Annalise Murphy shows top form with double win
Olympic sailor breezes in ahead of the pack on first day of European Championships
Ireland’s Annalise Murphy leading her flight to the first of two victories for the London 2012 Olympian at the Laser European World Championships at the National Yacht Club. Photograph: David Branigan/Oceansport
A breezy day on home waters yesterday provided the setting for Annalise Murphy to plot a definite course for Rio 2016. The Rathfarnham sailor duly obliged, with two race wins in her yellow flight just off Dún Laoghaire’s East Pier.
The conditions, on the first day of the 2013 Laser European and World Championships, were perfect for her to repeat the form she is best known for: gaining an early lead and protecting it to win by a so-called country-mile.
Except such wins aren’t quite so gigantic in reality, and yesterday was no exception. Race one was a 15-second lead at the finish but the next race was more like five seconds.
And this is only the build-up to the real test that begins on Wednesday.
More than 300 competitors from around the world have gathered in Dún Laoghaire, many since early August when they started training for this top-grade regatta.
Murphy’s Laser Radial class is divided into two flights that sail six qualifying races, ending tomorrow evening when the gold, silver and bronze fleets are decided for the next three days’ championship racing.

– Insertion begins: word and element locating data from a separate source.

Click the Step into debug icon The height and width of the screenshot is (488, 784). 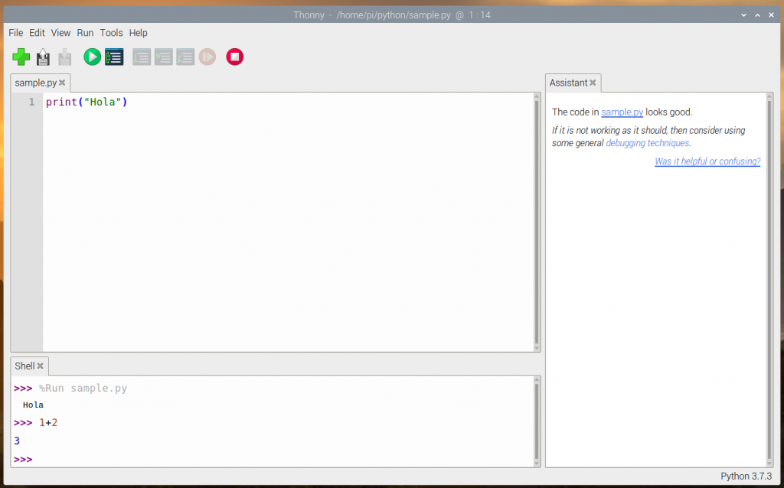(163, 57)
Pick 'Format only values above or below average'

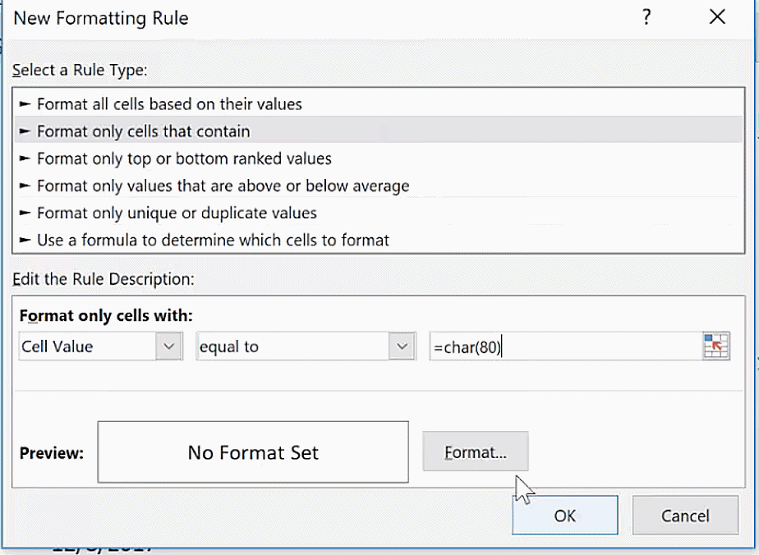(x=223, y=186)
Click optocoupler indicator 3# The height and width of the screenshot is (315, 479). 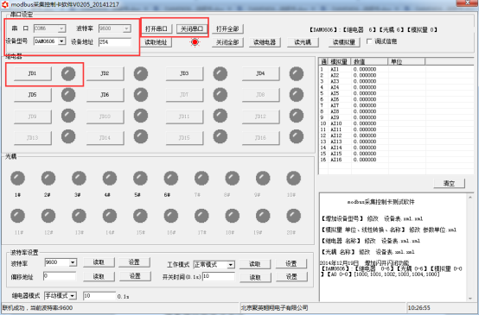79,178
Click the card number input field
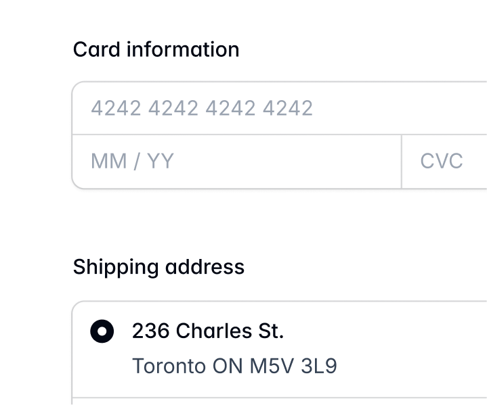The image size is (487, 405). tap(279, 108)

The Men’s Laser Standard rig turnout is big enough to warrant three flights, while the Men’s Laser Radial event is also their world championship.
While another day of strong results today will help Murphy considerably, Wednesday will be her first proper test when she faces fellow London 2012 Olympic finalists Marit Bouwmeester from the Netherlands and Evi Van Acker from Belgium who are currently drawn in the other flight for the Laser Radials.

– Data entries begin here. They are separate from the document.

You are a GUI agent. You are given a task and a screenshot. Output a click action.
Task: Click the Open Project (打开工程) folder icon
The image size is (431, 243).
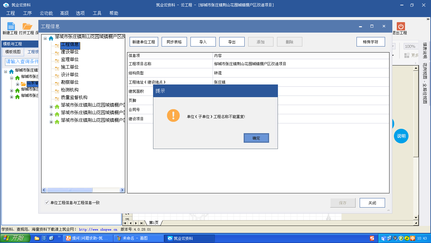tap(27, 27)
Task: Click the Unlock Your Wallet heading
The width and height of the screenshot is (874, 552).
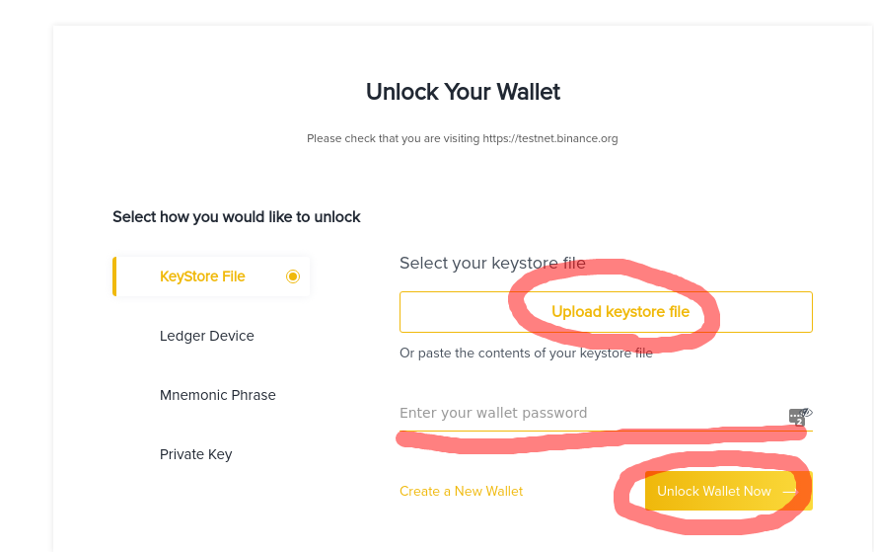Action: [x=463, y=92]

Barely a year ago, Murphy had been sailing off against both, along with China’s Lijia Xu, in the final race. She was in the lead, but due to a fateful decision not to cover the righthand side of the course, was denied a place on the podium.
Xu won gold, Bouwmeester silver and Van Acker bronze. The National Yacht Club single-hander had to accept fourth place, the hardest result at the Olympics.
Aside from a European Championship title or a podium place, added to her gold medal performances earlier this summer on the European mainland, a win for Murphy this week would draw a decisive line in the sand, but not under London 2012 – that’s been done apparently. It will actually mark a year closer to the next Olympic Games, which is her sole focus.
And while her racing a championship at this level on home waters is something of a novelty for the home following, such pressure only creates a distraction; Dún Laoghaire will be treated like any other venue anywhere in the world with just a small bonus of familiarity.
Meanwhile, the local conditions got a thumbs-up from a legendary figure in the world of Laser sailing as Brazil’s Robert Scheidt debuted his return to the class on Dublin Bay.
Before racing started, he admitted that, while in good form, he wasn’t yet at peak readiness and was cautious about his prospects this week.
The five-time Olympic medallist proved to be consistent, however, and scored a third and fourth in his flight yesterday for the Laser Standard course sailed in Seapoint Bay.
Further out to sea on the second course area, where Murphy had delivered her race wins, her clubmate Finn Lynch was also having a good day in the challenging conditions.
A first and fifth for the young ISA Pathway sailor sets him up nicely for the week ahead, as well as marking him out as another potential candidate for the Olympic squad in the making.